Só pela relação entre o mal que se sofre e o bem que sabe se pode entender completamente a injustiça de Luandino em Cerveira, Pepetela no Porto, Craveirinha em Sintra, Mia Couto em Lisboa. Também para eles a língua portuguesa não é uma Pátria Amada. É um instrumento que concede um visto consular. Não é uma certidão de nascimento narrativa completa. É uma gramática, uma sintaxe, uma arma branca para suportarem a retórica e resistirem às vicissitudes burocráticas dos revisores da História.  
Quando há anos Rosa Casaco, o inspector da polícia política da Ditadura, veio a Portugal e deu uma entrevista, a fingida indignação pela visita dum PIDE não foi verdadeira. Foi apenas a raivinha de quem se vê descoberto nas cumplicidades escondidas com que se compra a brancura dum passado mil vezes apagado a borracha e rescrito sobre o alvo corrector com que se borraram compromissos e esconderam indignidades.
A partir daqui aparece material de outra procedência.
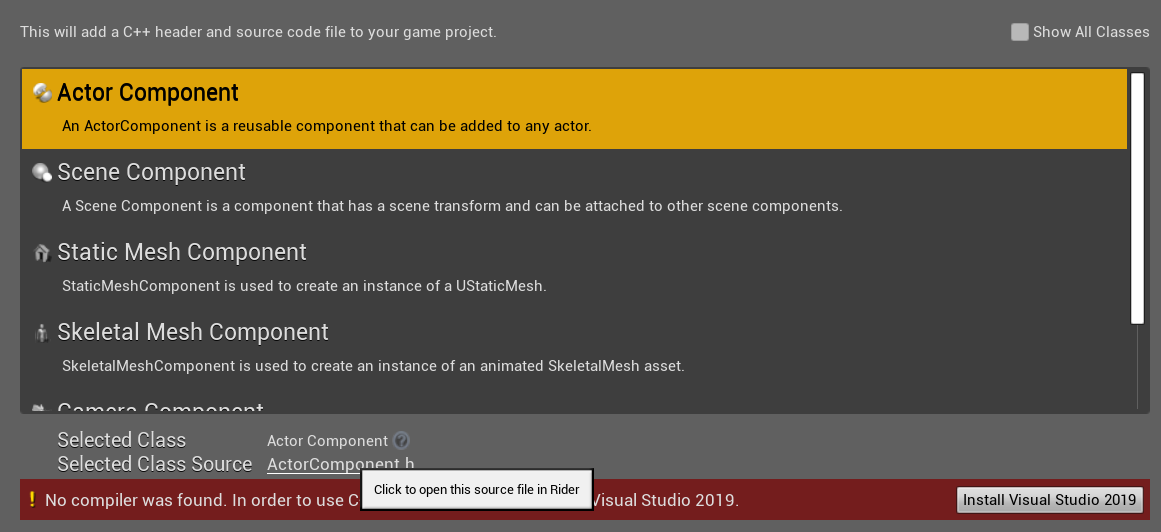Click the Actor Component sphere icon

(42, 93)
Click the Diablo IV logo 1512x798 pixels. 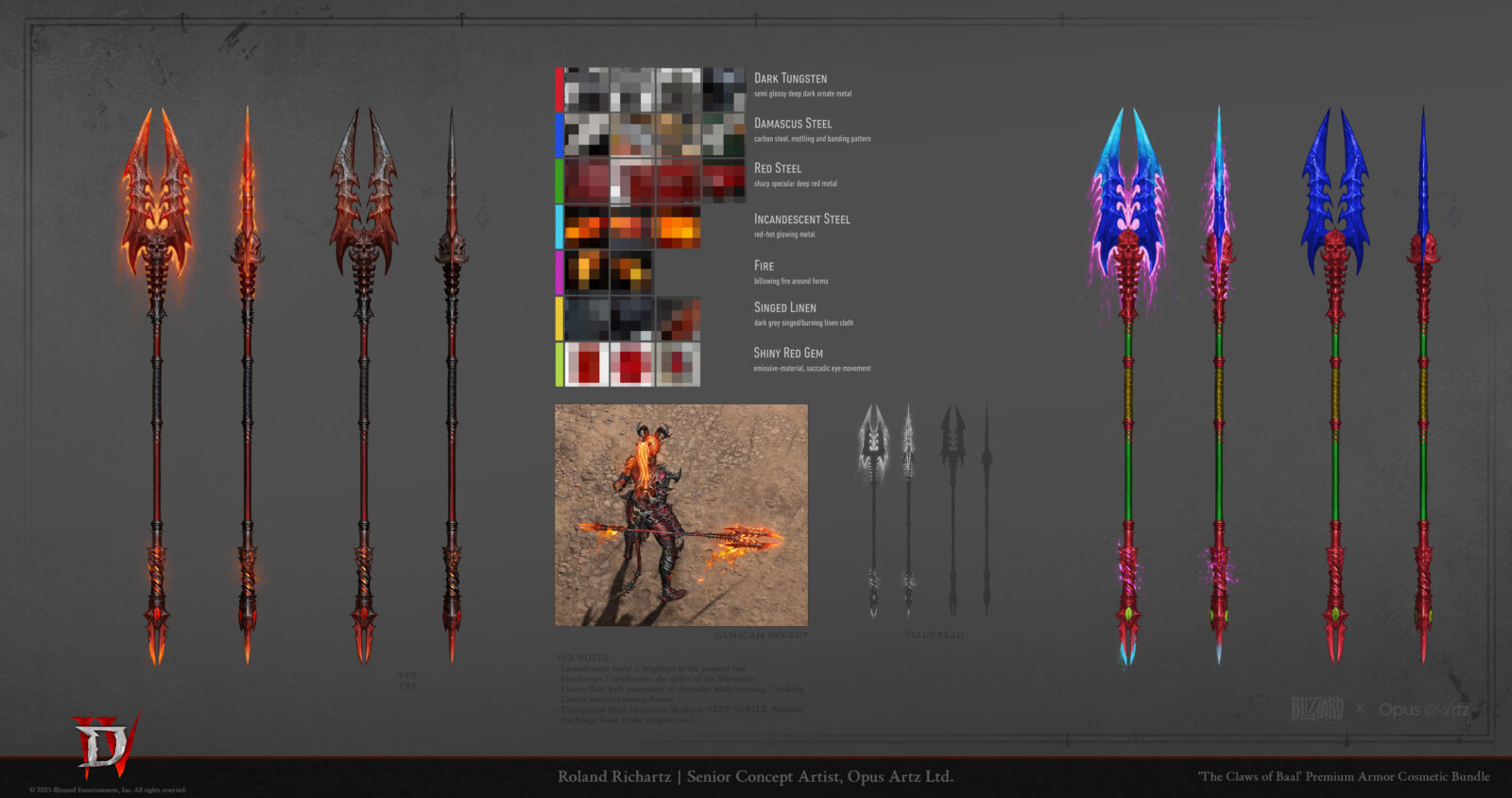tap(106, 745)
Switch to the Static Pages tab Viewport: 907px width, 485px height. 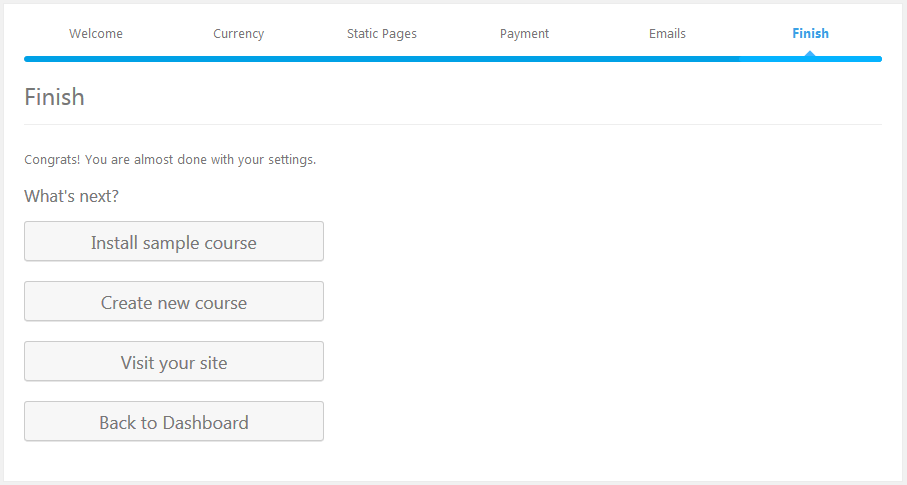pyautogui.click(x=382, y=34)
Até agora foi como se o fascismo não tivesse existido. Os demónios são ainda o Gonçalvismo e o Cavaquismo, um e outro alibis de mau pagador, de arrependidos da História, de ”pintados de fresco”, de almocreves de regimes, de comissionistas do situacionismo de turno.
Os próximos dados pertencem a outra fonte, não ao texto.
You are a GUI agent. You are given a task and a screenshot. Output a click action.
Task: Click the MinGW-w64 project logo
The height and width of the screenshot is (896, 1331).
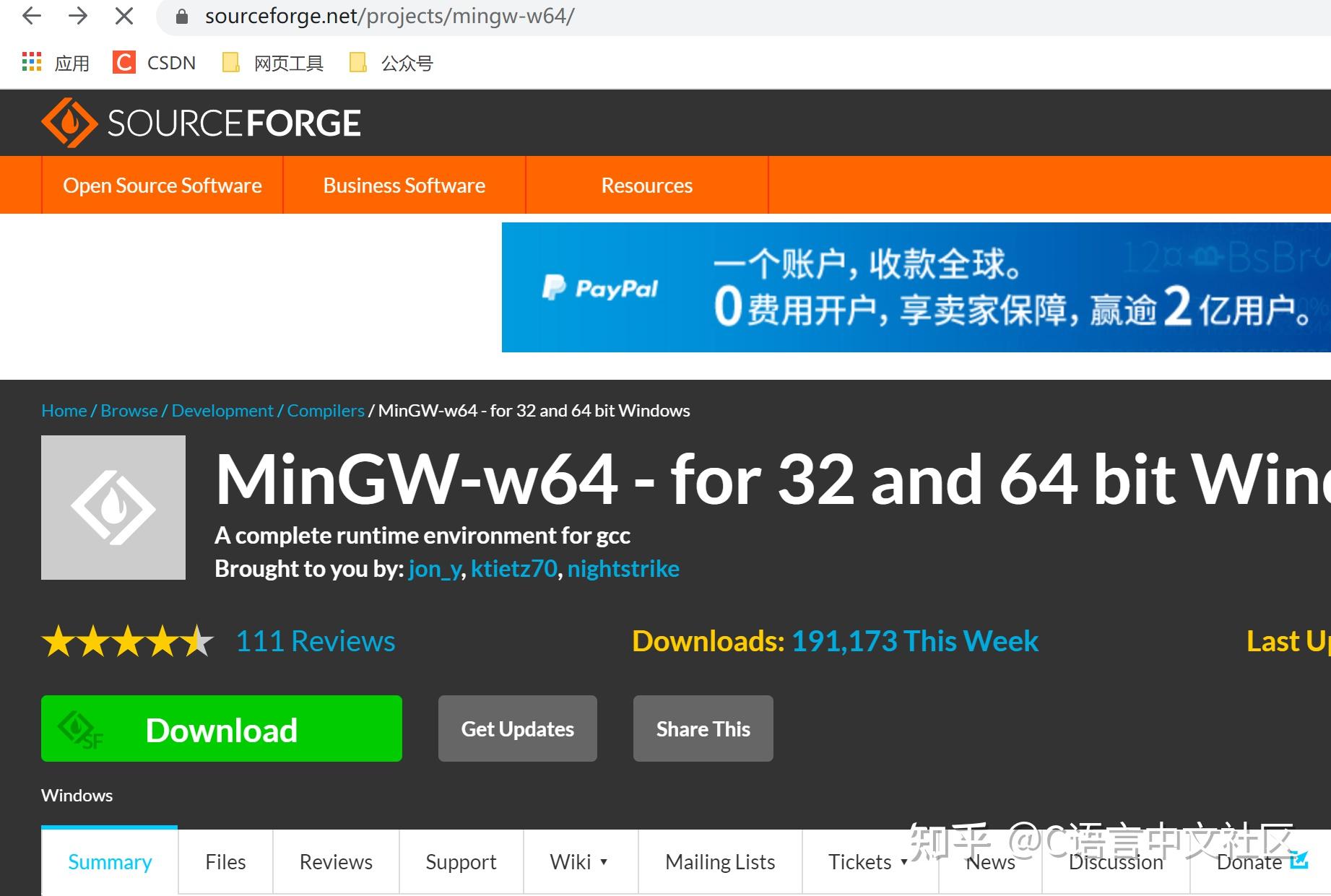click(113, 507)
Reciclados em cursos intensivos, “work shops” e cursillos da política festiva, servis trintanários, subservientes serventuários de poderosos capazes de farejar as mudanças, jamais deixaram de se servir desse território que é a Pátria Amada, qualquer que sejam as regras gramaticais e o sotaque dominante. Nas línguas e dialectos com que se apresentem, por mais vítimas do gonçalvismo ou espoliados do cavaquismo que se arvorem e apresentem, nunca deixarão de ser os bastardos do fascismo. Muito simplesmente.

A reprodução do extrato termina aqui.